Friday, October 9, 2009
The following is a true story:
Last night I stopped by Pios, a local old timey meat market to pick up something to make for dinner. While I make my way to the counter I overhead a lady ask "Do you want steak tonight?" I look over and she's asking what appears to be a ten year old girl. "Must be nice," I thought. When I was a kid we rarely got steak and even now steak is a luxury. But I'm all for those who work hard and don't begrudge anyone what they've rightly earned.
Except this lady and her daughter and her twelvish looking son in their baggy clothes and greasy hair didn't exactly look like go-getters.
As it is a small store they have plastic baskets to put your food in instead of the giant Walmart-type carts. "Carry that basket up the front so mamma can pay."
"I can't. It's too heavy!"
By this time I'm by the counter and can see a basket overflowing with bundles wrapped in white butcher paper, capped off with a side of ribs. Again, I loves me some good ribs but it's not something I can afford, opting instead of the more affordable pulled pork.

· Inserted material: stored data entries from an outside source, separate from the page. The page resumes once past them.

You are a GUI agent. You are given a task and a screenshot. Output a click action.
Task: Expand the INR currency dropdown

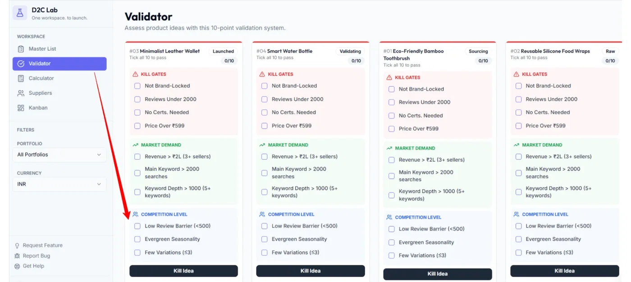59,184
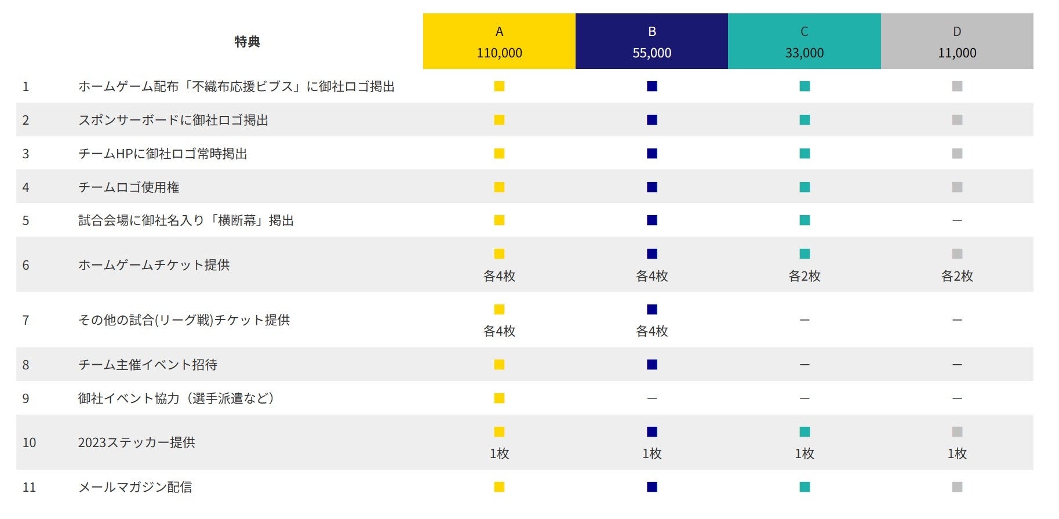The image size is (1059, 519).
Task: Click the チームロゴ使用権 row label
Action: point(129,187)
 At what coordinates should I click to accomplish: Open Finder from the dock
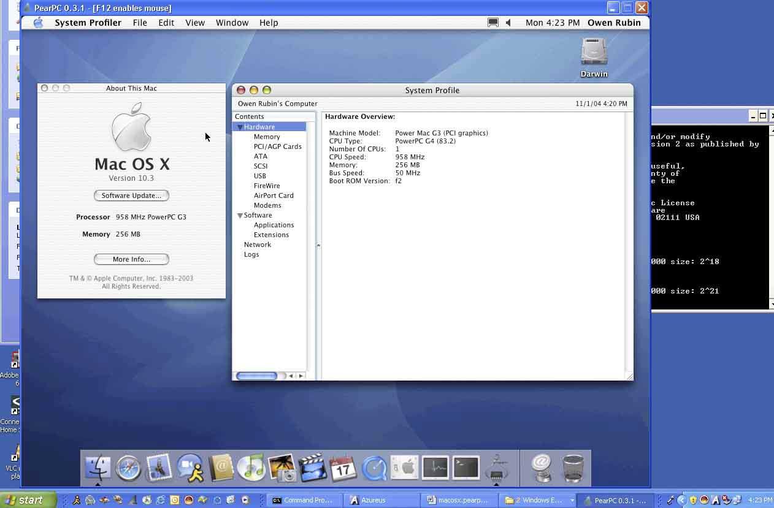[98, 469]
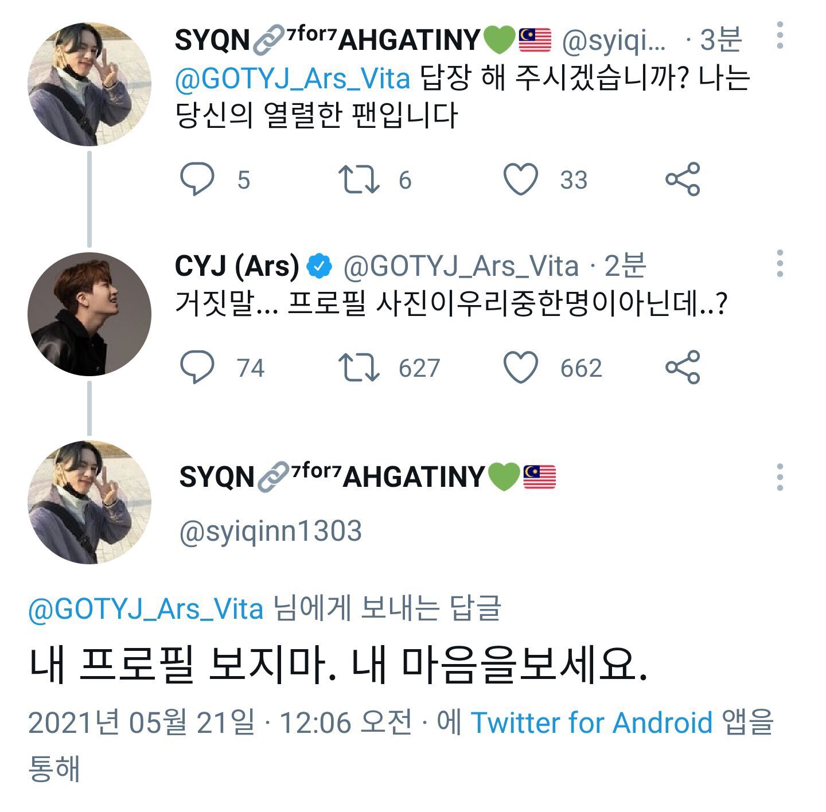826x812 pixels.
Task: Share SYQN's first tweet
Action: pyautogui.click(x=683, y=179)
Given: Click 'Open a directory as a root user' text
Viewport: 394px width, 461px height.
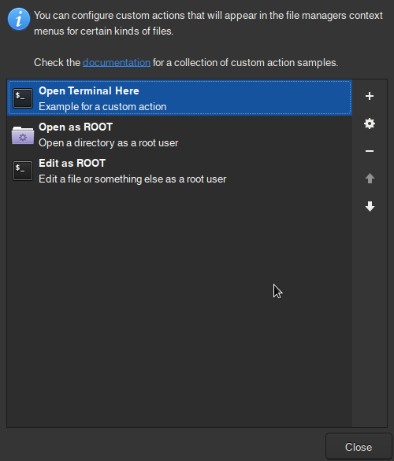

Somehow the basket gets to the front of the store while Neil gets my order together (two and a half pounds of hamburger which I will stretch to feed a family of seven, if you must know) and I overhear the lady approve of the candy her kids have picked out. I take my solitary purchase and walk to the front of the store in time to see this lady pay for her feast of meat with a food stamp card.
I sure was glad that I could help pay for her $84 of meat. This wasn't the first time I'd been standing in line behind someone buying $50 of meat using food stamps while I pay cash for a pound or two of hamburger, sometimes seeing these same people drive away in nice new cars out in the parking lot while I climb into my 1995 Ford Taurus.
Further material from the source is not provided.